In the first six pages you have a military attack on militias by the SEALs, Troy waking up from a bad dream, a car accident, and a funeral. I like it, but I wonder if it isn't too much tucked into six pages. If you think about it, that's only about six minutes of film.  I almost felt that the first thirty pages were so action packed and on your seat kind of writing that it felt more like the last thirty pages should in an action flick. Just a thought...

I did find the character's ages somewhat confusing in the beginning. You start off saying Brazil 1987. Troy is 26 and Morbid 28. Then you say present time and Troy is 39. Am I doing the math wrong here? Nothing major, just something that confused is all.

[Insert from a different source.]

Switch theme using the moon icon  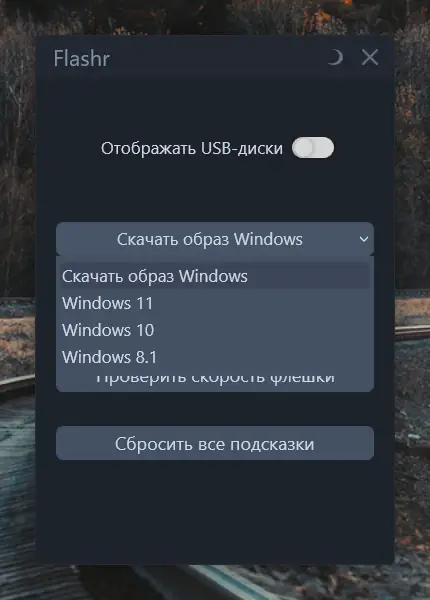pyautogui.click(x=336, y=58)
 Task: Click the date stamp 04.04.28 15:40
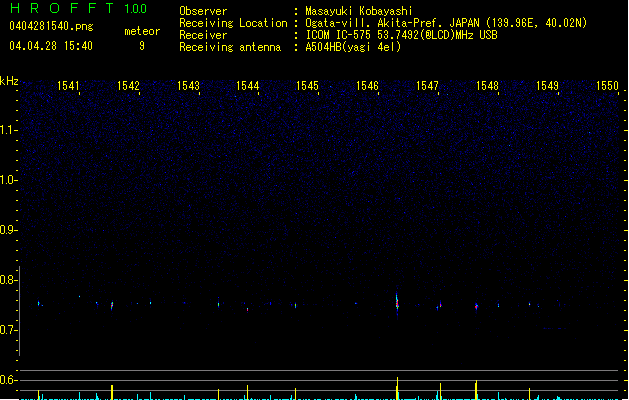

Also you say Morbid is Russian. Not that anyone but me would be bothered by this, but at that time there was no Russia. It was the USSR or Soviet Union and they did not really have a presence in Brazil at that time. Like I said, probably no one else would care, but I would want to know what the heck a Soviet would be doing in Brazil at that time. Maybe explain some of how Morbid became involved with Arkon.

Pg 3: You have "an older militant" sitting at the table eating. Does he not notice the "screaming and gunshots" going on outside?

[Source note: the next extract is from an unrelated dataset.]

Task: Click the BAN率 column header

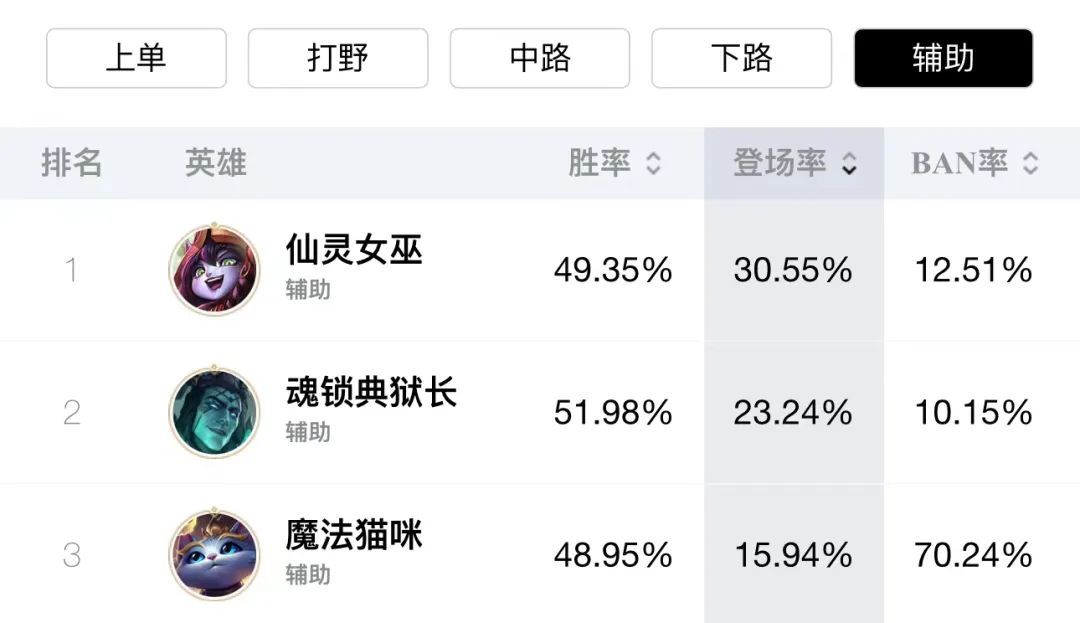Action: coord(959,163)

I wish you would name QM something different since that isn't really a name. Quantum Mechanics is a thing. That's like naming a restaurant RESTAURANT. Give it a name. JD's Quantum Mechanics research center. You get my drift.

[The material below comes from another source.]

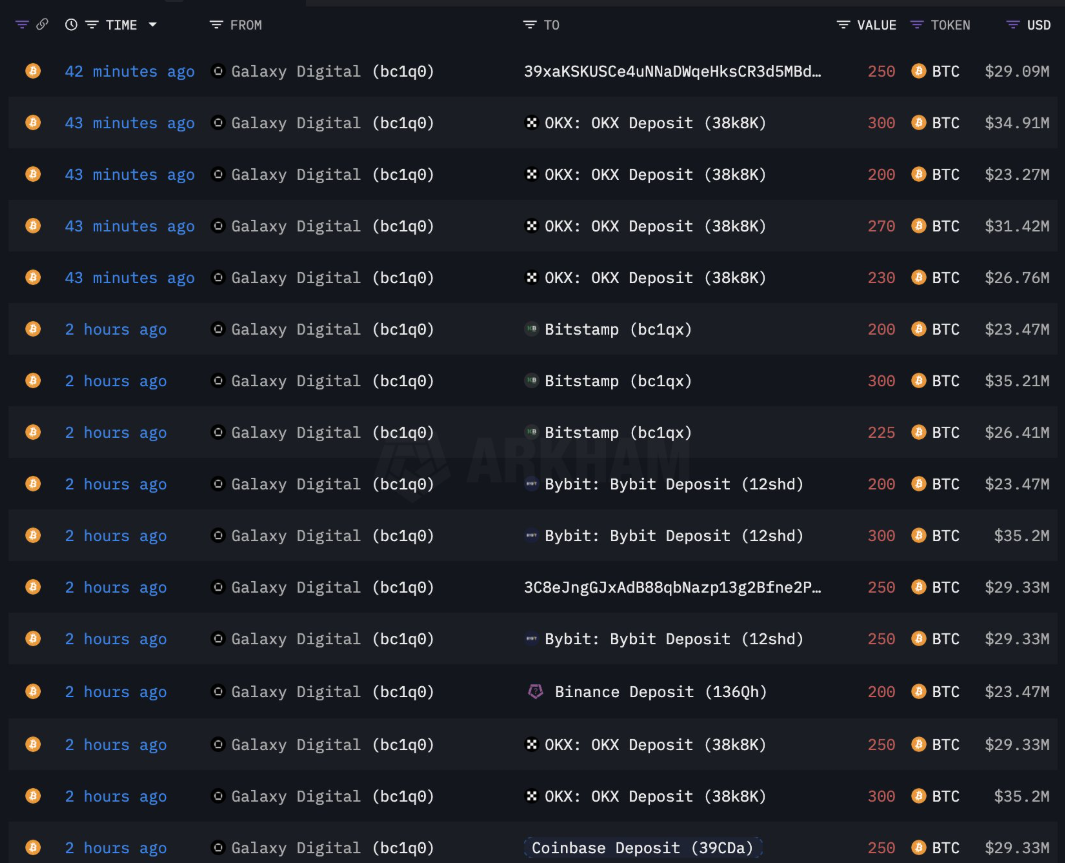The height and width of the screenshot is (863, 1065).
Task: Open the VALUE column filter
Action: pos(842,24)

Pg 12: You say "black tear drop on a black glossy mask". Wouldn't that be hard to see?

I've seen Newton's Cradles, but never with marble balls, only steel.

I think you did a good job making us think Troy was the Mime. The reveal was great.

Pg 32: Hartley says "You can't leave a crime scene" and a second later she asks him if he needs a ride?

Pg 42: They shoot tear gas grenades at his house. I'm not that up on police procedures, but wouldn't they have to give him some sort of warning first?

Pg 46: The Mime shoots Brown in the legs before shooting him in the head. That seemed excessive to me. Gratuitous and mean spirited = we like her less.

Pg 64: Good V.O sequence!

Pg 73: Troy tosses the wire on to the desk. Does Dr. Zahn not notice? Did I miss something?

Pg 83: I would have liked to see them catch Dr. Zahn.

All in all, I would say you did a really good job. I think it can be made into something great however.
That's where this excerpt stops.